While Cole assured the graduate students that they were not being fired, and will be offered employment for the spring 2024 semester, he also explicitly noted that they will not be reassigned as teaching assistants.

The two graduate students, however, wish to return to the classroom.

“Our request was to be reinstated in full as teaching assistants, as that’s the work that both of us are most comfortable doing,” Daghighi told The Daily Beast. “After five semesters of being teaching assistants—the both of us, we’re most qualified to do that work.” Kennedy added that the administration’s failure to reinstate them to their previous positions “continues to function as a punishment and continues to constitute censorship insofar as we are not being permitted to continue teaching in the classroom.”

In an email to The Daily Beast, Pauline Strong, president of the UT Austin chapter of the American Association of University Professors (AAUP), said that, though Kennedy and Daghighi still remain employed by the university, their removal from their teaching roles “still violates principles of academic freedom and due process.”

In a Nov. 26 letter to UT administrators, the university’s AAUP chapter shared concerns about the graduate students’ removal from their roles, which, the organization says, not only violated academic freedom but also failed to follow university policies and procedures on disciplining teaching assistants.

In a statement provided to The Daily Beast, a UT spokesperson stood by the university’s decision, writing that the administration “appropriately managed” the situation, in which the teaching assistants “unprofessionally misused the official University classroom communication platform to send a personal political message to the students in a course.”

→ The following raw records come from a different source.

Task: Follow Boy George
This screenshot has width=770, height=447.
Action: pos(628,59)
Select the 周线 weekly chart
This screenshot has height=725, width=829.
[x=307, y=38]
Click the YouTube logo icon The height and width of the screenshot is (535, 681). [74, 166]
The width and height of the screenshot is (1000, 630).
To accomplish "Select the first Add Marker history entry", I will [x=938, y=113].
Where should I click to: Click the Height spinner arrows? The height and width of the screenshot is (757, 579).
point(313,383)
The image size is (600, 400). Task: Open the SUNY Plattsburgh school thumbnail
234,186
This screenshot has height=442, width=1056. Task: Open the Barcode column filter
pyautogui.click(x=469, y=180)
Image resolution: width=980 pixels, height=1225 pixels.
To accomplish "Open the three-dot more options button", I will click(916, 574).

But while the university’s statement challenges the suggestion that the “message was merely an attempt to share mental health resources and that the content of the message was related to the course,” Kennedy and Daghighi insist that it was neither inflammatory nor irrelevant to the course’s content.

A photo including a protester weeping

A protester weeps looking at the names of deceased children typed on a scroll during a rally in support of Palestinians at the Texas State Capitol in Austin, Texas, on November 12, 2023.

Suzanne Cordeiro / Getty

The graduate students emphasized that the majority of resources shared were available to all students—the sole exception being the one tailored to the identity group of the student who initially requested support. And, contrary to the administration’s charge, they maintain that their message was germane to the subject matter of the course, which focuses on mental health, psychiatric history, and the effects of institutional harm on the oppressed.

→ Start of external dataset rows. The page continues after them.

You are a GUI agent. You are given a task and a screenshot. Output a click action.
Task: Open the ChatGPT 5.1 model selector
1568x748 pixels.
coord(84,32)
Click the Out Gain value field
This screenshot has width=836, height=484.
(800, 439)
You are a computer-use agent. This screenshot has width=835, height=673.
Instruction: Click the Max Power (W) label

It was particularly appropriate to send a message highlighting campus resources, Kennedy added, because “Women and Madness” is a “signature course,” designed to teach first-year students about campus resources the university has to offer.

The two also explained how their decision to write the message was informed by the training they have received in their graduate program, specifically citing a standard in the National Association of Social Workers Code of Ethics stating that “[s]ocial workers should act to expand choice and opportunity for all people, with special regard for vulnerable, disadvantaged, oppressed, and exploited people and groups.”

“We were trying to do just that,” Kennedy said.

While it is surely a difficult moment for university leaders, as the AAUP elucidated in a recent statement, polarizing times require universities to remain firm in promoting open inquiry and discussion.

And, amid increases in antisemitism and Islamophobia, college administrators must also ensure that all community members impacted by the ongoing violence in the Middle East and its reverberations receive the institutional support they need. According to Kennedy and Daghighi, their message was an effort to make up for a believed inadequacy on this front at UT Austin. It was also solicited by a concerned student, and Kennedy and Daghighi say it was reviewed, to some extent, by their supervising professor.

That considered, it appears that the message should have been afforded broad academic freedom protections. Unfortunately, it was instead suppressed under the wave of censorship—particularly of pro-Palestinian speech—lately sweeping college campuses.